Ehling filed a complaint, alleging, in pertinent part, invasion of privacy (intrusion upon seclusion) and violations of the New Jersey Wiretap Act (N.J.S.A. 2A: 156A–27). MONOC moved to dismiss those claims.
The district court dismissed the Wiretap Act claim, because the act “protects only those electronic communications, which are in the course of transmission or are backup to that course of transmission.” Given that the reviewed posting was in post-transmission storage at the time of access, the communication did not fall under the purview of the Wiretap Act.
However, the employer did not fare as well on Ehling’s invasion of privacy claim. Under New Jersey law, to state a claim for intrusion upon one’s seclusion, a plaintiff must allege sufficient facts to demonstrate that: (1) her solitude, seclusion or private affairs were intentionally infringed upon; and that (2) this infringement would highly offend a reasonable person. Judge Martini explained that “[p]rivacy in social networking is an emerging, but underdeveloped, area of case law.” While the law is clear that there is no reasonable expectation of privacy for material posted to an unprotected website that anyone can view, there are cases holding that there is a reasonable expectation of privacy for individual, password-protected online communications. Here, “given the open-ended nature of the case law,” Judge Martini concluded that Ehling may have had a reasonable expectation that her Facebook posting would remain private, considering that she actively took steps to protect her Facebook page from public viewing. More importantly, he explained, reasonableness (and offensiveness) are highly fact-sensitive inquiries not amenable to dismissal at the pleading stage.

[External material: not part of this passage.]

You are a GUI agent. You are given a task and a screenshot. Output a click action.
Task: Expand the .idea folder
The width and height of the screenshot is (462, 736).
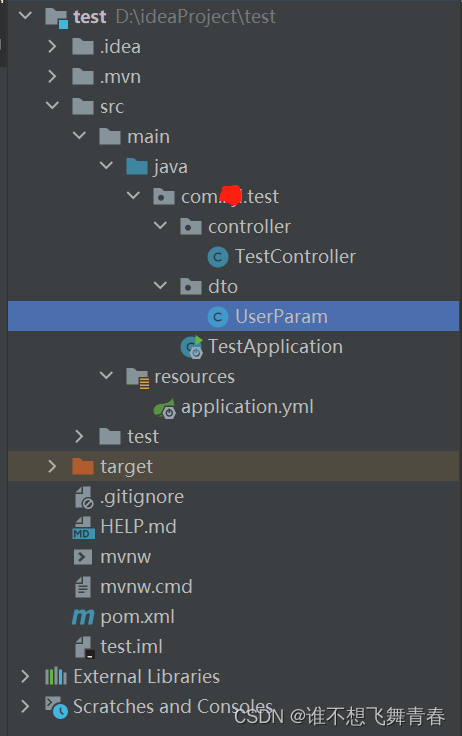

Ehling is not the first time the District of New Jersey has protected employee social media postings. In Pietrylo v. Houston’s Restaurant, 2009 WL 3128420 (D.N.J. Sept. 25, 2009), the district court upheld a jury’s verdict that Houston’s violated the Stored Communications Act (SCA), 18 U.S.C. § 2701 et seq., by accessing its employees’ private MySpace chat group.
In Pietrylo, two employees of Houston’s Hackensack restaurant set up an invitation-only MySpace chat group (the “Spec-Tator”) “to vent about any BS we deal with [at] work without any outside eyes spying in on us.” The initial posting further indicated: “This group is entirely private, and can only be joined by invitation.” It invited participants to “[l]et the s* *t talking begin.” Posts on the site included sexual remarks about management and customers, jokes about Houston’s customer service, references to violence and drug use and a copy of a new wine test that was to be given to employees.
Upon learning of the Spec-Tator, a Houston’s supervisor requested, and obtained, the access password from one of the Spec-Tator employee invitees. The supervisor then used the password to log on to the site and review its contents. The supervisor then shared the password with other members of management, including the human resources department, which also accessed the site. Based on the content of the postings, Houston’s terminated the two employees who set up the site. The two terminated employees sued the company for violating the federal and N.J. wiretap laws, the SCA (and N.J. parallel), wrongful termination in violation of public policy and invasion of privacy.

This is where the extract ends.